» **Textauszug**
Für Ihr dreibändiges Werk über den »Exilbuchhandel 1933–1945« (de Gruyter) haben Sie den 2nd ILAB Breslauer Prize for Bibliography gewonnen. Wie kam es zu dieser beeindruckenden Arbeit?
Das Werk ist Teil des groß angelegten Projekts »Geschichte des deutschen Buchhandels im 19. und 20. Jahrhundert«, das von der Historischen Kommission des Börsenvereins des deutschen Buchhandels auf den Weg gebracht wurde; bisher sind – vom Kaiserreich bis zur DDR – vier Bände in elf Teilbänden erschienen. Schon am Beginn der 1990er Jahre bin ich von der Kommission mit der Darstellung des Exilbuchhandels beauftragt worden, war also drei Jahrzehnte lang mit dem Thema befasst. In gewisser Weise ist es – nicht zuletzt durch zahlreiche Begegnungen mit emigrierten Verlegern, Buchhändlern und Antiquaren – zu meinem Lebensthema geworden.
Das Buch leistet einen zentralen Beitrag zur Erforschung des Antiquariatsbuchhandels in der Zeit des Nationalsozialismus. Welches Fazit ziehen Sie aus Ihrer Arbeit?

» **Materialauszüge**
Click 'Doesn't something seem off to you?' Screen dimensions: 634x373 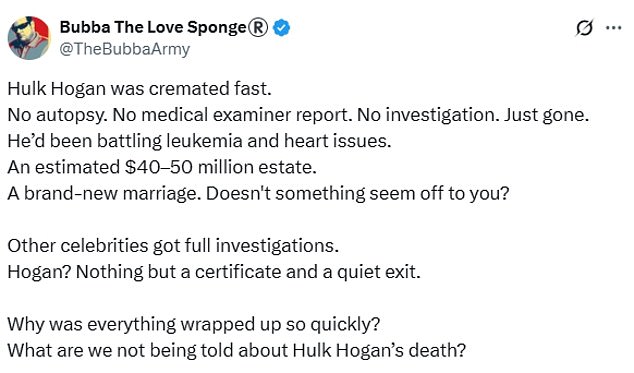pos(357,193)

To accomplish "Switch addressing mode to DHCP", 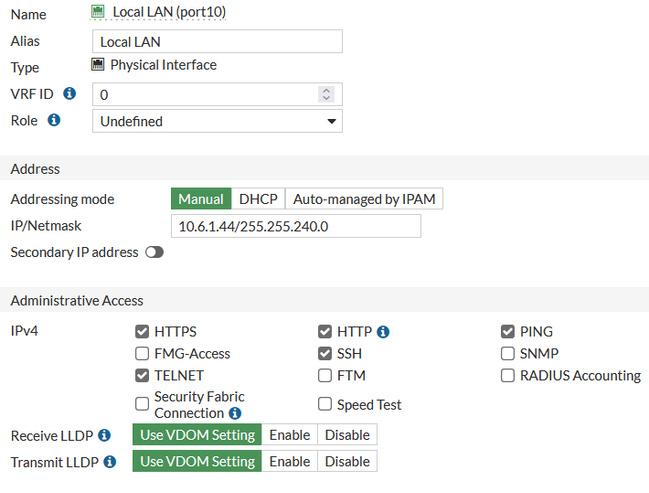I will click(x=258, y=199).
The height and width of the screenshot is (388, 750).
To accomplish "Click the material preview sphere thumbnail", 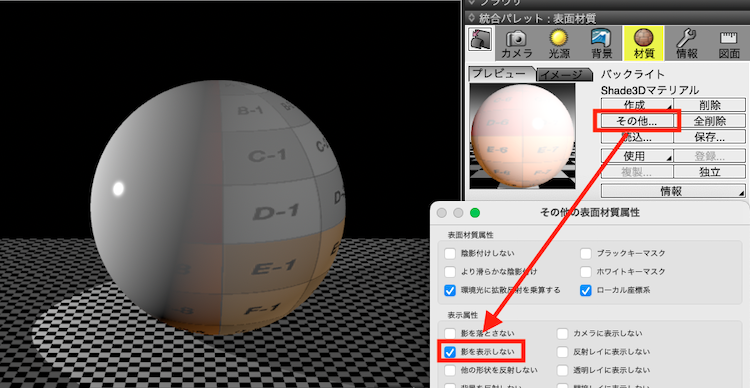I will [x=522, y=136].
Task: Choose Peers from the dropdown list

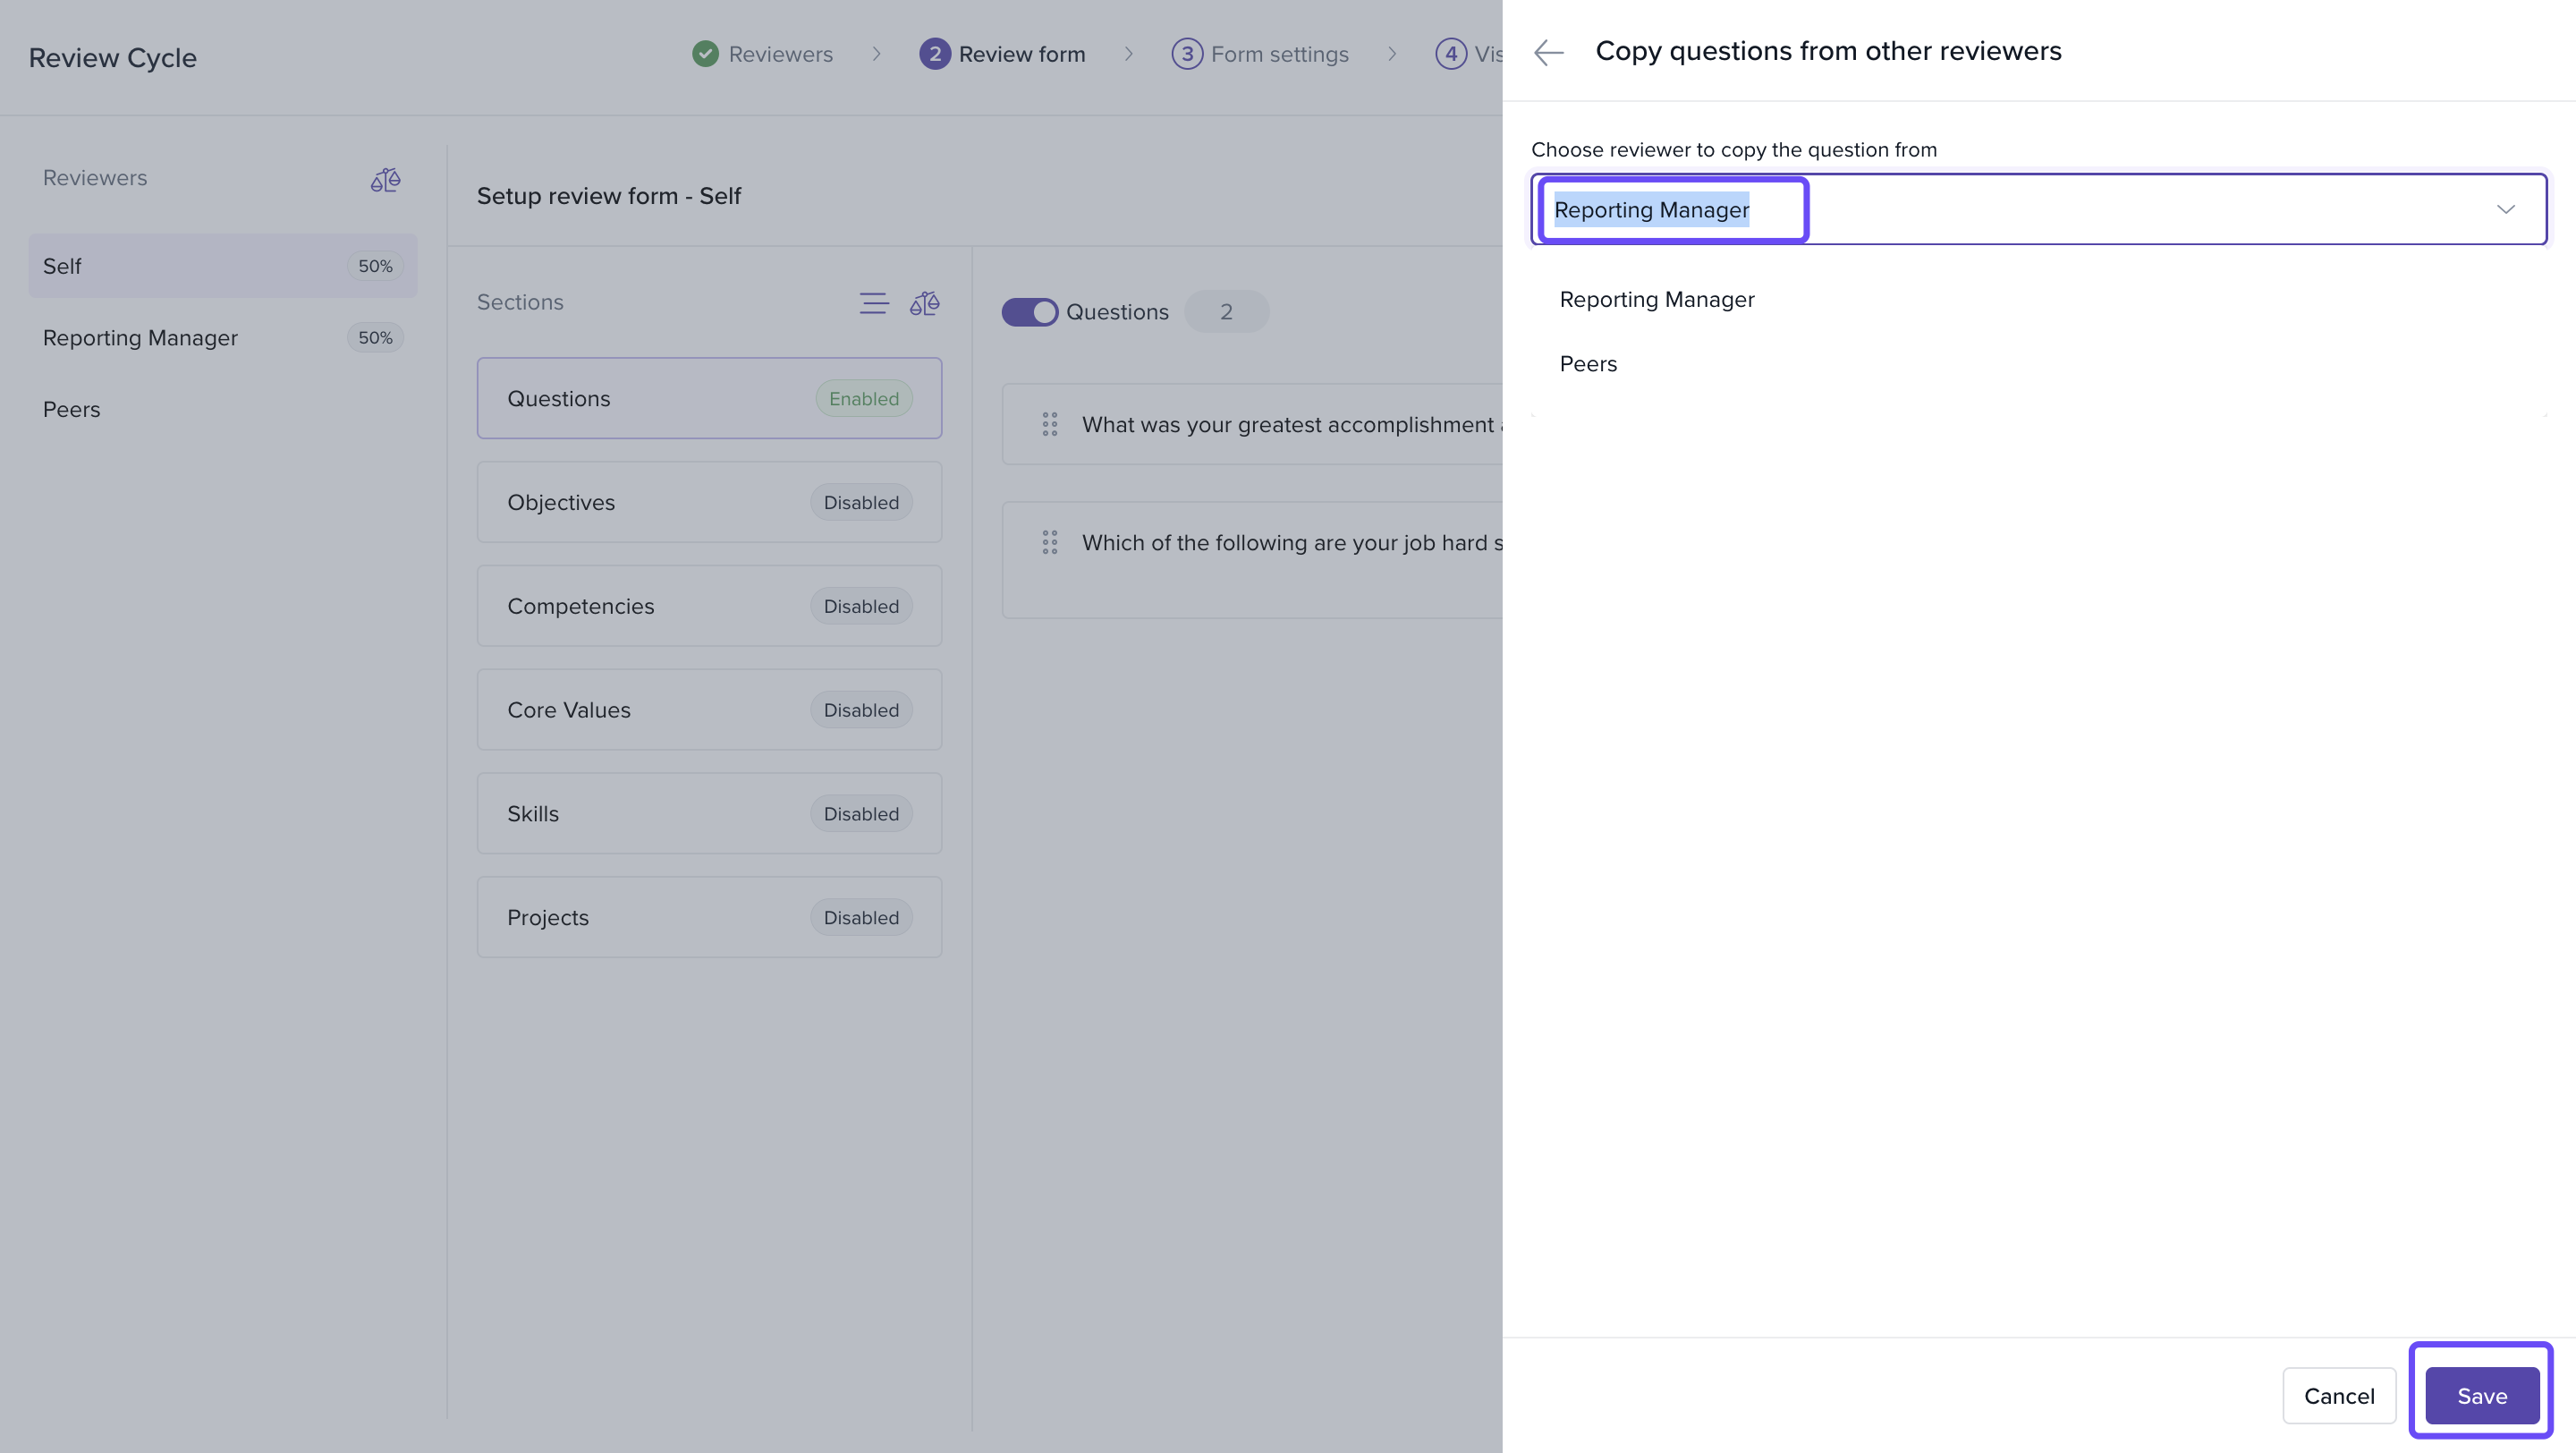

...

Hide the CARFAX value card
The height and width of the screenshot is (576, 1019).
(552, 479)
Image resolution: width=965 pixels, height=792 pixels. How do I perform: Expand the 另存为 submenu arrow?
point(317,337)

» **Schriftliche Aufgaben**
**1.** Übertrage diesen Satz aus dem Interview zum Exilbuchhandel ins Englische: „Schon am Beginn der 1990er Jahre bin ich von der Kommission mit der Darstellung des Exilbuchhandels beauftragt worden, war also drei Jahrzehnte lang mit dem Thema befasst.“
**2.** Schreib das Interview zum Exilbuchhandel nach seinem letzten Satz weiter.

» **Ergebnisse der Reihe nach**
**1.** As early as the beginning of the 1990s, the Commission gave me the task of writing the account of the exile book trade, so I was occupied with the subject for three decades.

**2.**
Der Antiquariatsbuchhandel zählt sicherlich zu den besonders faszinierenden Kapiteln des Exilthemas, schon aufgrund der abenteuerlichen Karrieren, die einer ganzen Reihe von aus Deutschland und Österreich vertriebenen Antiquaren in der Fremde gelungen ist. An seinem Beispiel wird das für mich verblüffendste Forschungsergebnis am besten sichtbar: Die aus dem Dritten Reich vertriebenen Verleger, Buchhändler und Antiquare haben die Welt des Buches in bemerkenswerter Weise verändert. Durch ihre energisch betriebene Neuetablierung entstanden überall neue Ankerpunkte der Buchkultur, wurde der Im- und Export von Büchern stimuliert, der Lizenzhandel durch Gründung von Agenturen gefördert, transkontinentale Verlagsstrukturen errichtet. Die weitgespannten Aktivitäten der Breslauers und Rosenthals und mancher anderer international agierender Antiquare sind der anschaulichste Beleg für diese Entwicklung. Statt der zu erwartenden und von den NS-Machthabern auch intendierten Vereinzelung und Isolation bewirkte die Vertreibung ins Ausland einen deutlich höheren Grad an globaler Vernetzung – ein paradoxer Effekt!
Können Sie uns eine oder zwei Biographien aus Ihrem Buch nacherzählen, die Sie für exemplarisch halten?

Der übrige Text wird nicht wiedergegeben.